A new pew analysis of U.S. Census Bureau data by the Pew Research Center found that by 2018, only 24 percent of young people 22 or younger achieved financial independence, up from 32 percent in 1980.
In the United States, financial independence is defined as at least 150% of the federal poverty level. The Pew analysis also found that about 45 percent of adults ages 18 to 29 said they had received a lot or some financial help from their parents in the past year. Fifty-nine percent of parents said they had provided financial assistance to their adult children.
In addition to financial independence, the rate at which young people have reached other indicators of adulthood has slowed considerably over the past few decades. Today’s young people spend more time in school and later than previous generations. More and more people in their 20s or even 30s live in their parents’ homes.
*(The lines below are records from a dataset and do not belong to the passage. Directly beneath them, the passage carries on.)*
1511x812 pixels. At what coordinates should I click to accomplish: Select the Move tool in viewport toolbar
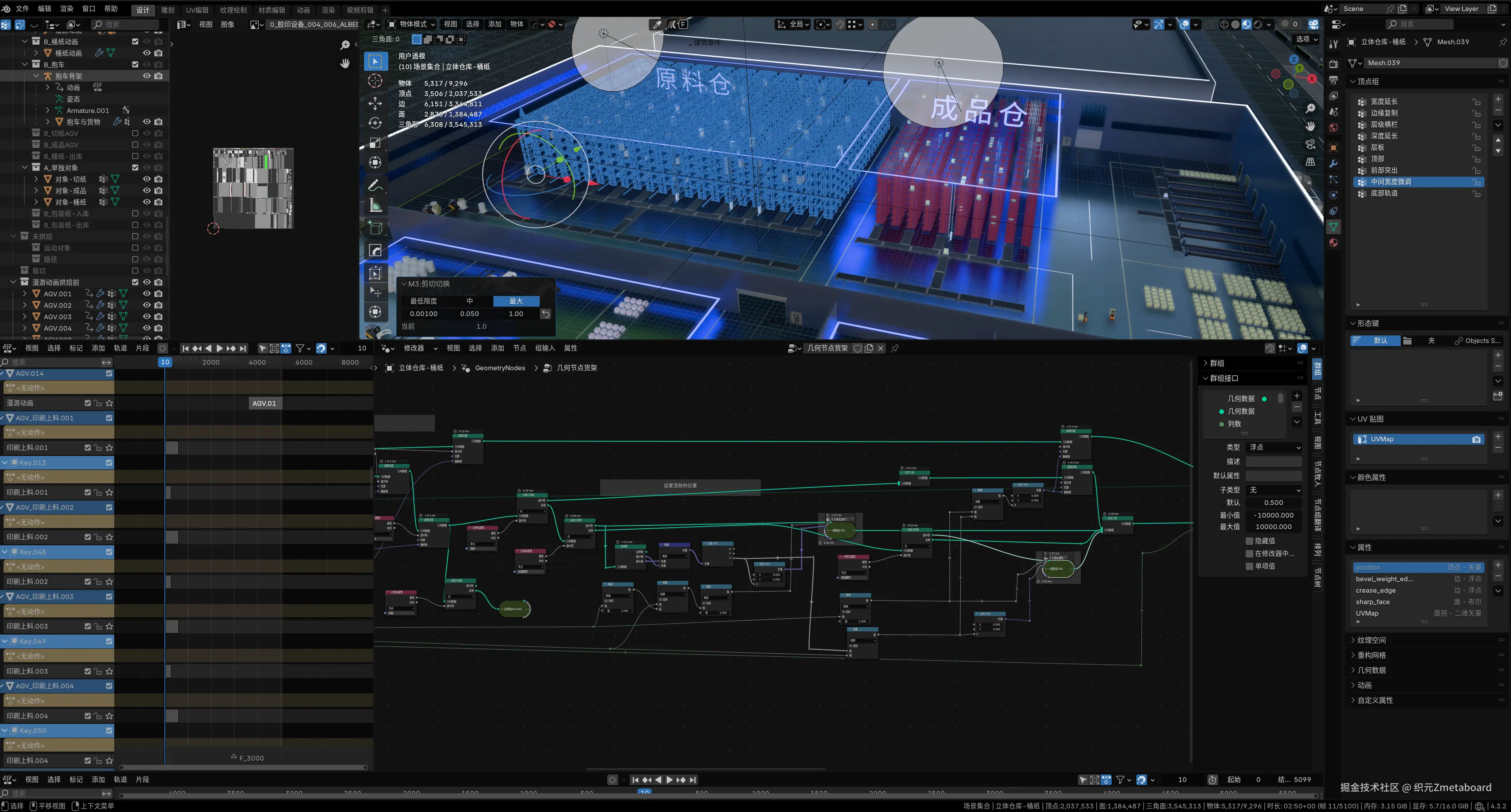click(x=376, y=103)
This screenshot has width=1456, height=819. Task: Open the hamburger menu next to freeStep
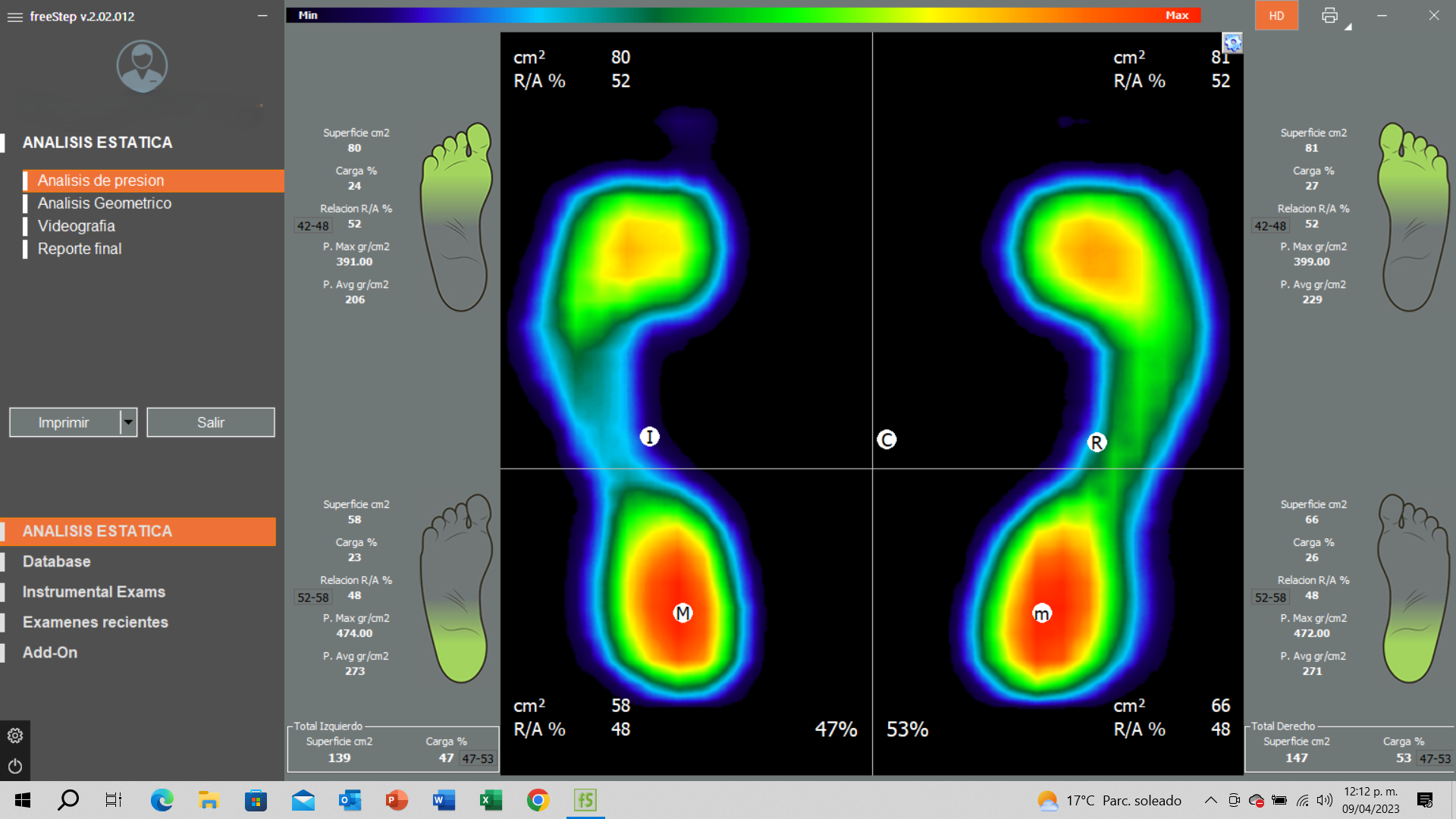(14, 17)
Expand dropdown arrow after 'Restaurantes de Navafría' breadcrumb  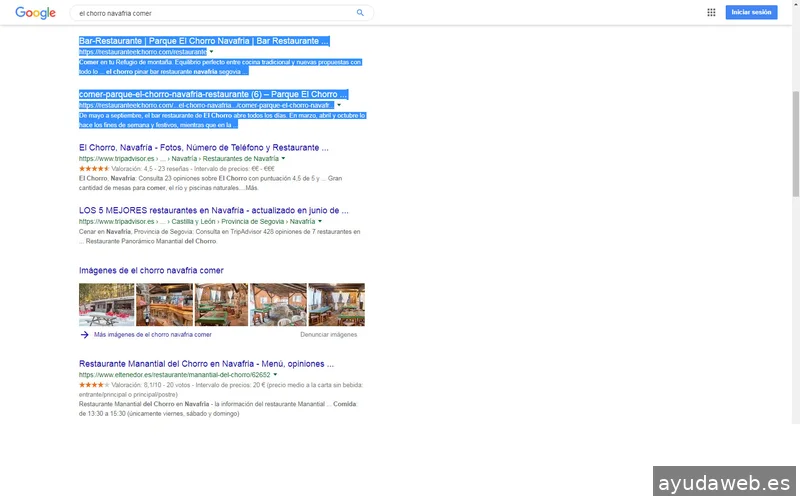[x=283, y=159]
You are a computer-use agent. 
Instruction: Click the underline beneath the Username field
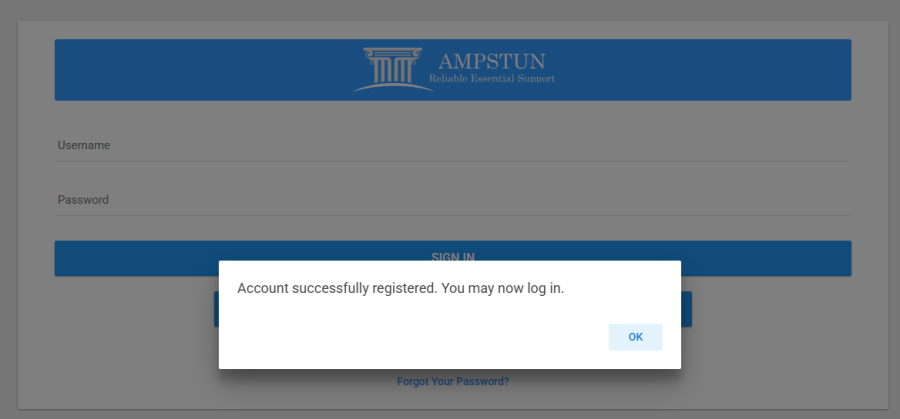coord(452,161)
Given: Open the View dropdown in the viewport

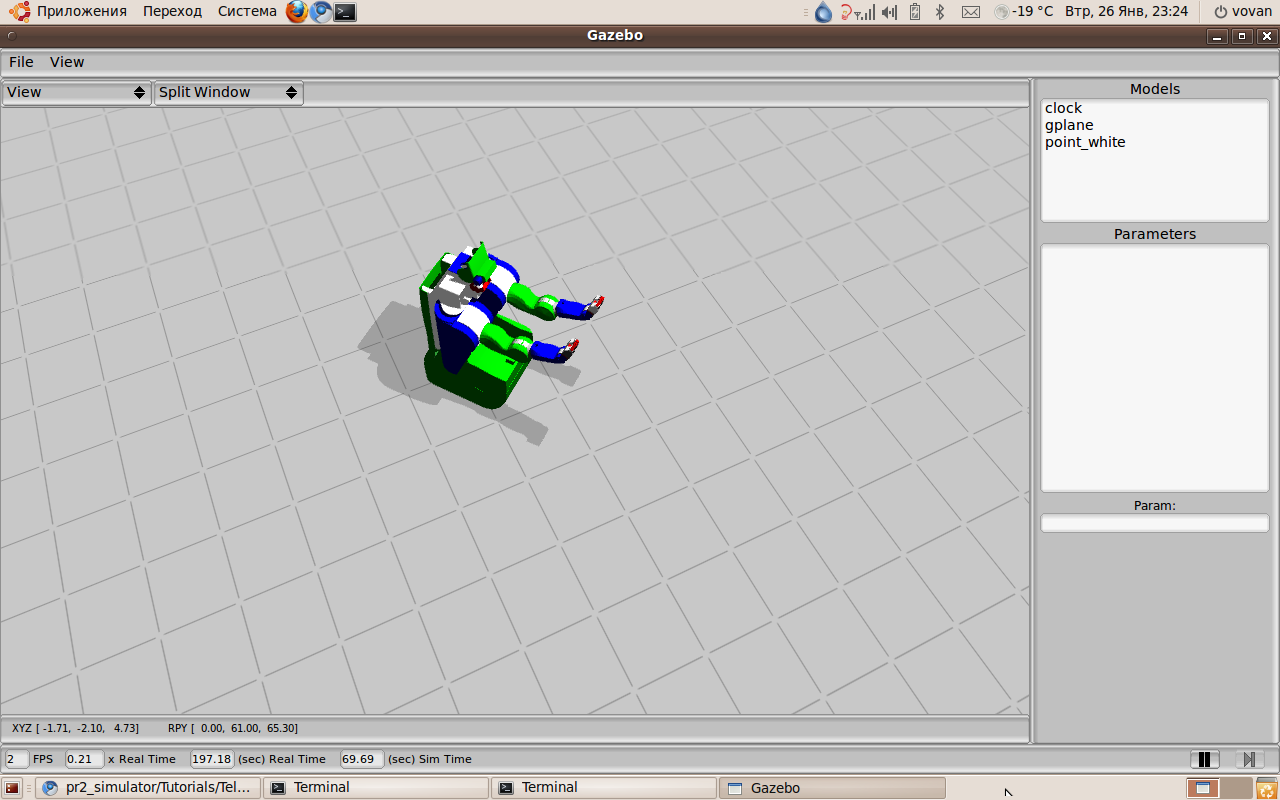Looking at the screenshot, I should click(x=76, y=92).
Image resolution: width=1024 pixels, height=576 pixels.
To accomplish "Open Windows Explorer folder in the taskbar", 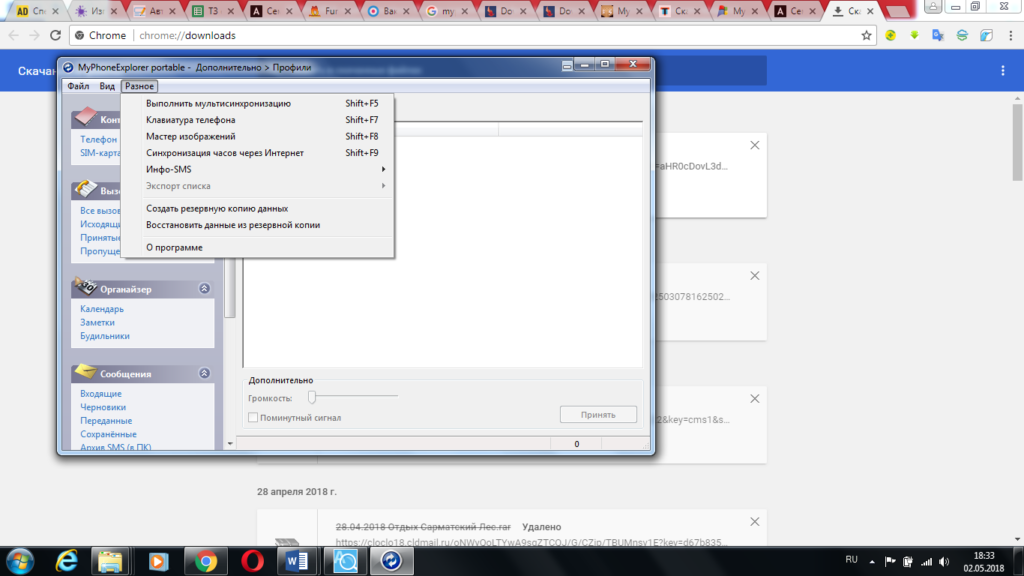I will pos(112,561).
Some of these changes are related to economic capacity, while others may indicate a realignment of life goals and priorities.
Previous research has shown that fewer young people are starting their own homes today than in decades. This may be due in part to rising rents and home-buying costs, while student loan debt is a major burden for young people.
In 1980, 14 per cent of men between the ages of 25 and 29 and 8 per cent of women lived in their parents’ homes. Over the past 40 years, these ratios have increased significantly. In 2018, 27 percent of men in this age group and 17 percent of women live with their parents. Young people without a college degree are most likely to live with their parents, and they are among those with stagnant employment opportunities and wages.